The Challenge of Healthcare Asset Data
Healthcare asset registers are built over decades. A hospital that opened in 1990 has equipment records created by dozens of different biomedical engineers, facilities managers, and procurement teams — each with their own conventions for recording manufacturer names, model numbers, and locations.
The result is a dataset where "Philips Healthcare", "Philips Medical Systems", "PHILIPS", and "Philips" all appear as separate manufacturers. Where "GE CARESCAPE B650" and "B650 Monitor" and "Carescape B650" all refer to the same device. Where "Ward 4B" is the same location as "Cardiology Ward" — because the ward was renamed in 2018 and nobody updated the older records.
This is not a failure of process. It is the natural result of a dataset that grows organically over time, without a shared vocabulary or a normalisation layer to enforce consistency.
What Healthcare Asset Normalisation Covers
A complete normalisation pass for a healthcare asset register addresses six dimensions of data quality.

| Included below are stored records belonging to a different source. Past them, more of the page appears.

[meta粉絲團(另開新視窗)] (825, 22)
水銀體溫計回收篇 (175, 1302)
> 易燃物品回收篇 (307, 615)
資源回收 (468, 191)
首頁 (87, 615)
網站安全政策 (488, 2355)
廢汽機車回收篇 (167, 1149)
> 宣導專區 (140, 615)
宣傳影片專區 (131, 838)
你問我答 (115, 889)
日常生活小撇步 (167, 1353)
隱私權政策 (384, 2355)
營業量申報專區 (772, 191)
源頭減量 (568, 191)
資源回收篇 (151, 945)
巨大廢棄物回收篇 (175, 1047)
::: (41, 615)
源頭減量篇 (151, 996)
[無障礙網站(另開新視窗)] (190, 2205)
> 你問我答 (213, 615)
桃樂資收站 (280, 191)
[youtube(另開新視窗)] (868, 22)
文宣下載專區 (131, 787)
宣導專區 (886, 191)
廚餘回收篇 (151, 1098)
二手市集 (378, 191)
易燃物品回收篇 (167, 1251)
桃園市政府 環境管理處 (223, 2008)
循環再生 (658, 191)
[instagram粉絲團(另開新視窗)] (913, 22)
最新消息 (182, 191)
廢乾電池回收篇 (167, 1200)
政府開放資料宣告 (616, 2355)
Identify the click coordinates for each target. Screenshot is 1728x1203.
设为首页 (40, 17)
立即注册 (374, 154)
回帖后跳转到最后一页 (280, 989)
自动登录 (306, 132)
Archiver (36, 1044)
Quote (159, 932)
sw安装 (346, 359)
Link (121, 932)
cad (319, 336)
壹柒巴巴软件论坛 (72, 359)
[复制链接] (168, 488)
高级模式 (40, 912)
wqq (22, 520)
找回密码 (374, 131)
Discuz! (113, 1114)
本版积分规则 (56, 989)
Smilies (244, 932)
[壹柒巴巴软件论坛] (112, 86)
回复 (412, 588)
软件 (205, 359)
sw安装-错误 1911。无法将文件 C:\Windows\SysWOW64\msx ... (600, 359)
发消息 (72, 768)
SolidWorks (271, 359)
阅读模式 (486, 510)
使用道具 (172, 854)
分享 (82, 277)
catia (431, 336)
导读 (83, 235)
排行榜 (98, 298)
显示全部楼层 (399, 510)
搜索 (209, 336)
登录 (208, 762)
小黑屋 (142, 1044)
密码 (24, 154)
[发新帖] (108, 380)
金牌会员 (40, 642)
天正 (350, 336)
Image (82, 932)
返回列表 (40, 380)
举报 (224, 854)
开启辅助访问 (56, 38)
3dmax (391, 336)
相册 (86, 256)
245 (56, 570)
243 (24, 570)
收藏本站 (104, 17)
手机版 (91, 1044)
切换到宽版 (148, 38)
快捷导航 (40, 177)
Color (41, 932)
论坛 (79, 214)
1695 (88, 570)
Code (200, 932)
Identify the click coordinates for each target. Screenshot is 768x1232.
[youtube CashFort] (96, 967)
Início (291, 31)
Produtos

Manufacturer name standardisation resolves the dozens of variants under which a single manufacturer appears. "Philips Healthcare", "Philips Medical Systems", "PHILIPS", and "Philips" all map to the canonical form "Philips Healthcare". This matters because CMMS platforms like Nuvolo, Accruent, and IBM Maximo match assets against their manufacturer libraries, and a single-character difference creates a duplicate.
Model name normalisation expands abbreviations and shorthand to canonical model names. "B650" becomes "CARESCAPE B650". "S5" becomes "CARESCAPE Patient Monitor S5". This is where device type classification and FDA UDI cross-referencing are most valuable — both databases contain the authoritative model name for every registered medical device.
device type classification assigns every asset a Global Medical Device Nomenclature code and definition. Device type classification is the healthcare equivalent of a DCIM device type — it provides a universal vocabulary that every CMMS, every biomedical engineering team, and every regulatory body understands. A ventilator is not a "breathing machine" or a "vent" or a "resp support unit" — it is device type 34938 "Ventilator, intensive care".
FDA UDI cross-referencing uses the device's UDI barcode to retrieve the authoritative manufacturer name, device description, and model number from the FDA's Global Unique Device Identification Database (GUDID). For medical devices sold in the US market, GUDID is the single most reliable source of ground truth for equipment identification.
Location normalisation converts free-text location strings into structured fields: site, building, floor, department, room, and bay. This must account for ward renaming (a common source of phantom duplicates), building reconfigurations, and the difference between physical location and cost centre assignment. A piece of equipment may be physically in "Ward 4B" but charged to "Cardiology" — both fields need to be captured correctly.
Quality scoring assigns each record a confidence score based on field completeness and source reliability. Healthcare quality scoring weights clinical criticality: a ventilator with a missing serial number is a higher-priority gap than a desk fan with the same issue. The scoring model reflects the regulatory and patient safety implications of incomplete biomedical equipment records.
Why It Matters Before CMMS Import
Every major healthcare CMMS — Nuvolo, Accruent, IBM Maximo, ServiceMax — has an import process that looks straightforward and is not. The import will reject rows where the manufacturer name does not match a known vendor. It will create duplicate device types if the same model appears under two different names. It will fail on location strings that do not correspond to existing site and room objects.
Teams that skip normalisation spend weeks in post-import cleanup. Teams that normalise first — using device type classification, UDI cross-referencing, and structured location parsing — typically complete a clean import in a single session.
The downstream benefits extend beyond the import. A normalised asset register enables accurate maintenance scheduling (you cannot schedule preventive maintenance on a device type you cannot identify), reliable compliance reporting (HTM 01-05, MHRA, CQC inspections all require accurate equipment records), and meaningful benchmarking against peer institutions.
The Struktive Healthcare Workflow
Struktive processes healthcare asset registers through four stages: ingest, classify, enrich, and export.
Ingest accepts the register in any format — Excel, CSV, or direct export from an existing CMMS. The ingest stage identifies the relevant columns (manufacturer, model, serial, location, asset ID) regardless of column naming conventions.
Classify assigns each record a device type code and definition, using a combination of manufacturer-model matching, description parsing, and UDI lookup where barcodes are present in the data.
Enrich cross-references each record against GUDID to confirm or correct manufacturer and model fields, and parses location strings into structured site-building-floor-department-room fields.
Export produces a CMMS-ready dataset with a quality score for each record, a gap report highlighting records that require manual review, and a summary of the normalisation changes applied.
The output is a dataset that imports cleanly into Nuvolo, Accruent, Maximo, or any other CMMS — without the weeks of post-import cleanup that typically follow an unnormalised import.